En Algérie comme ailleurs, l’influence des réseaux sociaux est omniprésente. L’accès immédiat à l’information peut être un vecteur d’émancipation, mais il peut aussi devenir un levier d’ingérence si les contenus sont instrumentalisés. Les forces occultes, qui savent exploiter les fragilités sociales et les désaccords, n’ont pas abandonné l’ancienne logique du renseignement. Elles transforment l’information en arme, le récit en blindage, et l’opinion publique en cible mouvante. Dans ce cadre, le professionnalisme journalistique devient une ligne de front. Vérification, transparence des sources, séparation claire entre analyse et opinion, retenue dans la dramatisation, et respect des droits humains même lorsque les faits déplaisent sont autant de balises que pas mal de forces malfaisantes piétinent allègrement.
La question de l’intérêt national ne peut se réduire à une injonction de propagande ou à un aplomb sécuritaire. Servir l’intérêt de la nation, c’est d’abord protéger les libertés essentielles qui fondent cette même nation. C’est assurer que les citoyens puissent se faire une opinion éclairée sur les décisions collectives. Cela suppose une presse qui refuse les dérives du sensationnalisme et qui prend une posture de grande vigilance face aux professionnels de la «guerre hybride». En effet, dans ce genre de conflits, l’information est un système d’armes à part entière, au même titre que les missiles. La différence majeure réside dans le fait que les dégâts de la propagande pénètrent durablement, affaiblissent les tissus sociaux, fragilisent les institutions et tuent la confiance. D’où l’impératif d’un journalisme qui ne se contente pas de rapporter des faits, mais qui les désosse méthodiquement, montre les fils qui les relient et révèle les manipulations.

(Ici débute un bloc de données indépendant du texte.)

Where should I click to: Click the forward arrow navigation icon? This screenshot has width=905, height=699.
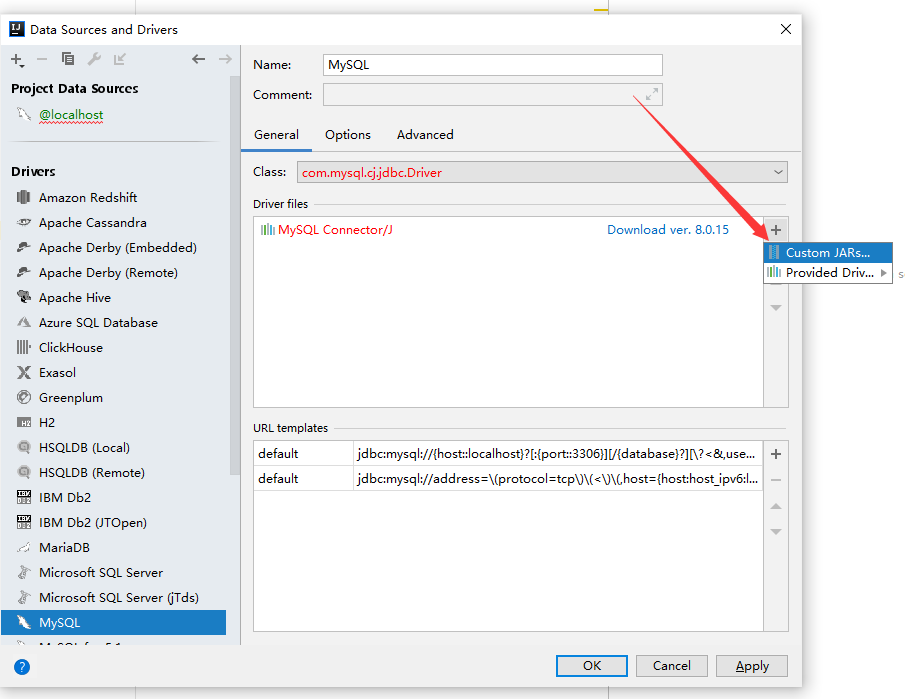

Pour que cette mission soit durable, elle doit s’appuyer sur des institutions fortes et des pratiques professionnelles robustes. Il faut encourager la diversité d’opinion, car la diversité des voix est une richesse. Mais elle ne doit en aucun cas devenir un miroir déformant de la société. L’éducation aux médias mérite d’être une composante essentielle de la citoyenneté. C’est une donne incontournable pour que la liberté d’informer serve les intérêts de la nation.